The ability to optimize the memory access and memory configuration is sometimes a game changer. And modern FPGA tools have functionality to make mem access quite easy. Not as easy as a MCU/CPU, but basically the same as for an ASIC.
I would also question the premise that mem access is less tedious, easy for MCUs/CPU. Esp if you need determinstic performance and response times. Most CPUs have memory hierarchies.
The more practial attempts at dynamic, partial reconfiguration involves swapping out accelerators for specific functions. Encoders, fecoders for different wireless standards, Different curves in crypto for example. And yes somebody has to implement those.
HLS is not good, so I don't know what you are referring to as "modern." I am primarily experienced with large UltraScale+ and Versal chips - nothing has changed in 15 years here.
> basically the same as for an ASIC
What does this even mean, specifically? Use RTL examples. ASIC memory access isn't "easy," either (though it is basically the "same.")
> partial reconfiguration involves swapping out accelerators for specific functions
Tell me you've never used PR without telling me. Current vendor implementations of this are terrible (with Xilinx leading the pack.)
Yes you can control the seeds and get determinstic bitstreams. Depending on device, tools you can also assist the tools by providing floorplanning constraints. And one can of course try out seeds to get designs that meet results you need. Tillitis use this to find seeds that generate implementations that meet the timing requirements. Its in ther custom tool flow.
You also need to bring time to market, product lifetime, the need for upgrades, fixes and flexibility, risks and R&D cost including skillset and NRE when comparing FPGAs and ASICs. Most, basically all ASICs start out as FPGAs, either in labs or in real products.
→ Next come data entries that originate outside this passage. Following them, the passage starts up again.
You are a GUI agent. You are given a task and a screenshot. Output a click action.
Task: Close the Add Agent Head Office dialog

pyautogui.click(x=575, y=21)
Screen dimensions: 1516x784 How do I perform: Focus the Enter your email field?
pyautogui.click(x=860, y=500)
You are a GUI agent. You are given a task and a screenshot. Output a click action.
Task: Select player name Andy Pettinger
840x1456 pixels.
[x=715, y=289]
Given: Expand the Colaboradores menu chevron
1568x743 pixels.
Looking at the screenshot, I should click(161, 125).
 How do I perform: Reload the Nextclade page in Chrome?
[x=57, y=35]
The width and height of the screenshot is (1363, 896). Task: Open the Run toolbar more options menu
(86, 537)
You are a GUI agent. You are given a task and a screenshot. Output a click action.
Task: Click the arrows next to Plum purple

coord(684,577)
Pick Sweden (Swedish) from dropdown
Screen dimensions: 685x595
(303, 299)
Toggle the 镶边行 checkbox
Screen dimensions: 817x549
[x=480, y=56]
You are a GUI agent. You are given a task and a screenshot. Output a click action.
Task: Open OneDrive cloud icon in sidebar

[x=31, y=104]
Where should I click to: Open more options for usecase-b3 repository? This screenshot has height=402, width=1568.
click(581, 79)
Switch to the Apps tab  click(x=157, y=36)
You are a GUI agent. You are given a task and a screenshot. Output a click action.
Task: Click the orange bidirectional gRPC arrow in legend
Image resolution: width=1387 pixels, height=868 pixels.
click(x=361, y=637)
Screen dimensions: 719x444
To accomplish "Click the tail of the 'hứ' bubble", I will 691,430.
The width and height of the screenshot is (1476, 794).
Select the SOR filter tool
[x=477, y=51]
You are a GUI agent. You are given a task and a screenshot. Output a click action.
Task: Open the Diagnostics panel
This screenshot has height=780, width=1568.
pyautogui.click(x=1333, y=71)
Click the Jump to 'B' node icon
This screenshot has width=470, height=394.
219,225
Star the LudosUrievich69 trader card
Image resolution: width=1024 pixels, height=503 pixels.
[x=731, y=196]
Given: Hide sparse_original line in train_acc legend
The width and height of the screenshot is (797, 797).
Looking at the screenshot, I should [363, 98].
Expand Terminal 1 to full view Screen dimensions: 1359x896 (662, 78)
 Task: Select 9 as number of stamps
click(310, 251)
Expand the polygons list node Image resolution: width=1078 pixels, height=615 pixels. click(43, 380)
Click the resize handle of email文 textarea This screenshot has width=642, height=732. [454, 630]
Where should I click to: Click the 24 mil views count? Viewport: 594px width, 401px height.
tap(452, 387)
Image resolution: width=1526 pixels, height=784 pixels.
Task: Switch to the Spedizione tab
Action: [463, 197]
Another aspect where FPGAs are interesting alternatives are security. Open up a fairly competent HSM and you will find FPGAs. FPGAs, esp ones that can be locked to a bitstream - for example anti-fuse or Flash based FPGAs from Microchip are used in high security systems. The machines can be built in a less secure setting, and the injection, provisioning of a machine can be done in a high security setting.
Dynamically reconfigurable systems was a very interesting idea. With support for partial reconfiguration, which allowed you to change accelarator cores connected to a CPU platform seemed to bring a lot of promise. Xilinx was an early provider with the C6x family IRRC through company they bought. AMD also provided devices with support for partial reconfiguration. There were also some research devices and startups for this in the early 2000s. I planned to do a PhD around this topic. But tool, language support and the added cost in the devices seemed to have killed this. At least for now.
Today, in for example mobile phone systems, FPGAs provide the compute power CPUs can't do with the added ability do add new features as the standards evolve, regional market requirements affect the HW. But this is more like FW upgrades.
Companies don't build things to motivate having developers - Remember they are the "cost center", while sales are the creators of value. The developers are a necessary burden and would be axed as soon as they don't provide what is needed.
Old products are boring. New products are interesting. Customers likes new thing. Media writes about new things, even writes negatively if updates are slow to come.
Compare to cars, skis, tennis rackets even dishwashers, new coke, new christmas special of somesuch not the same as last Christmas. Things that have new models every year or season, every six months etc. We create newness, not because it is really needed, but it drives sales.
Moving to a once a year makes Apples products guaranteed to get buzz, sales repeatedly. And investors can predict when that will happen. All are happy. Almost.